Concrètement, le PQ veut réduire les subventions ciblées, accordées à seulement 8 % des entreprises, pour permettre à l'entièreté des PME de bénéficier de baisses d’impôt et d’un «allègement réel» du fardeau réglementaire.
«Ce que nous proposons aujourd’hui, c’est un changement profond du modèle économique.

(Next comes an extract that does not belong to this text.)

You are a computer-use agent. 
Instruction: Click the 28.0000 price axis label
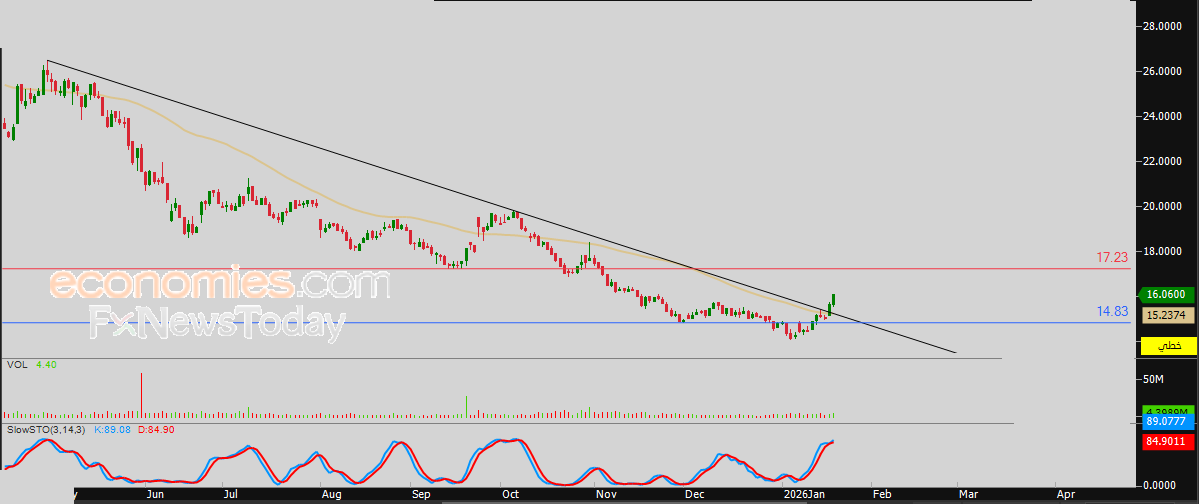[x=1164, y=26]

Moins d’interventionnisme, moins de subventions inefficaces et plus de liberté pour nos PME de créer de la richesse ici, au Québec», a expliqué Catherine Gentilcore, également députée de Terrebonne.
En ce qui a trait aux détails de sa «réforme majeure», le PQ a indiqué qu'il allait dévoilé au cours des prochaines semaines son plan pour «moderniser l’État, réduire l’interventionnisme économique et soutenir durablement l’ensemble du tissu entrepreneurial québécois».
Avec sa vision économique, le parti souverainiste veut améliorer la performance économique du Québec, celle-ci ayant été «parmi les plus faibles en Occident sous le gouvernement caquiste avec une croissance du PIB réel par habitant de seulement 2,8 % depuis 2018 et une productivité stagnante».
«Même Investissement Québec affiche un rendement nul l’an dernier, alors que son équivalent fédéral a fait deux fois mieux sur cinq ans. On ne peut plus continuer à dépenser des milliards sans résultats», a argué le chef du PQ et député de Camille-Laurin.
«On prend l’argent de toutes les entreprises pour le remettre à quelques-unes seulement. C’est contreproductif et intenable. Le rôle de l’État n’est pas de choisir les gagnants, mais de créer un environnement d’affaires qui permet à toutes nos PME de réussir», a pour sa part renchéri Pascal Paradis, également député de Jean-Talon.